Le monde qui vous semble de chaînes
est tout tissé d’harmonies profondes.
 
II.
 
Petite pluie sans ennui,
petite pluie qui inspire.
Qui ne croit pas à ceci
dit mal ce qu’il a à dire.
 
III.
 
Flammes du cimetière, ne me dites pas
que le soir d’été n’est pas beau.
Et beaux sont les buveurs
au loin dans les auberges.
 
Ils vont comme des frises
antiques sous le ciel
renouvelés d’étoiles.
 
Flammes du cimetière, calmes doigts qui
comptent les lents soirs.
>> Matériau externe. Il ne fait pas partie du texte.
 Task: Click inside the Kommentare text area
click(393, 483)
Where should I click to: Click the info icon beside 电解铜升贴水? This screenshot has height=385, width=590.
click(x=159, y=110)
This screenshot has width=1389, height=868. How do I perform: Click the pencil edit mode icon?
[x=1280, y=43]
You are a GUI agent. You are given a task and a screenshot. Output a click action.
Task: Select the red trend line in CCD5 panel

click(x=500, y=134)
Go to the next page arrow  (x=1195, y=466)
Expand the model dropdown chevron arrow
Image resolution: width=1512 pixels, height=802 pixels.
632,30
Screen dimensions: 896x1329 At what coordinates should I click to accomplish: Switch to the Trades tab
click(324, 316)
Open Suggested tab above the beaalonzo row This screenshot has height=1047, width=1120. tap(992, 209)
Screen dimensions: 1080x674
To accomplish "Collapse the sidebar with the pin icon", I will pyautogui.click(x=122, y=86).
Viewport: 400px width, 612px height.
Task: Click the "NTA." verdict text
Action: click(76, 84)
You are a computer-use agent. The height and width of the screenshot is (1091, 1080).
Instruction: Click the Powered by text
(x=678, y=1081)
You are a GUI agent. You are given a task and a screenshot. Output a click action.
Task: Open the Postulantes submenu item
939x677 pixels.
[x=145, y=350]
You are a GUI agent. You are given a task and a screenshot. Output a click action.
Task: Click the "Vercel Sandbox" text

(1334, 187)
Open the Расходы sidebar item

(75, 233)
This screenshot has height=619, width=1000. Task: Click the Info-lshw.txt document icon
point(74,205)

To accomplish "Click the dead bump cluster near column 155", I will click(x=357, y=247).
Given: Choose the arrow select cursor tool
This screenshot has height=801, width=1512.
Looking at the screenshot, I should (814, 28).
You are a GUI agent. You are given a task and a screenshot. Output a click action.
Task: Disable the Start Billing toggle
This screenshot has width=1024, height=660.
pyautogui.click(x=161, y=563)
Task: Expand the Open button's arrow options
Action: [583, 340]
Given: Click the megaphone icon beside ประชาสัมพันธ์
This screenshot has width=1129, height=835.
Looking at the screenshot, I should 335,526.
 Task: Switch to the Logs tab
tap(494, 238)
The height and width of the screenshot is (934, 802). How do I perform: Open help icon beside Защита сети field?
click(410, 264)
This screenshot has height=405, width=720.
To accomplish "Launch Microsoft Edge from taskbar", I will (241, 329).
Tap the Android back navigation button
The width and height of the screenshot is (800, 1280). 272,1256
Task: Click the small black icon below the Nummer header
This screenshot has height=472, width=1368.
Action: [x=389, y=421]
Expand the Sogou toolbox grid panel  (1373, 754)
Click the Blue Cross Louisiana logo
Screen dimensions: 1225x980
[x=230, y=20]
Ne me dites pas
que la nuit d’été n’est pas belle.
 
IV.
 
Songe de l’employé romantique
Sonne le vent et la nuit sur la gloire
du Ministère oublié sur la montagne.
 
Vient l’heure d’amour. Et c’est l’histoire,
Julien, de ta main à l’horizon.
 
V.
 
Vivre je voudrais endormi
dans la douce rumeur de la vie.
 

Sandro Penna, Cinq poèmes, dans: Poésies (coll. Cahiers Rouges/Grasset, 1999)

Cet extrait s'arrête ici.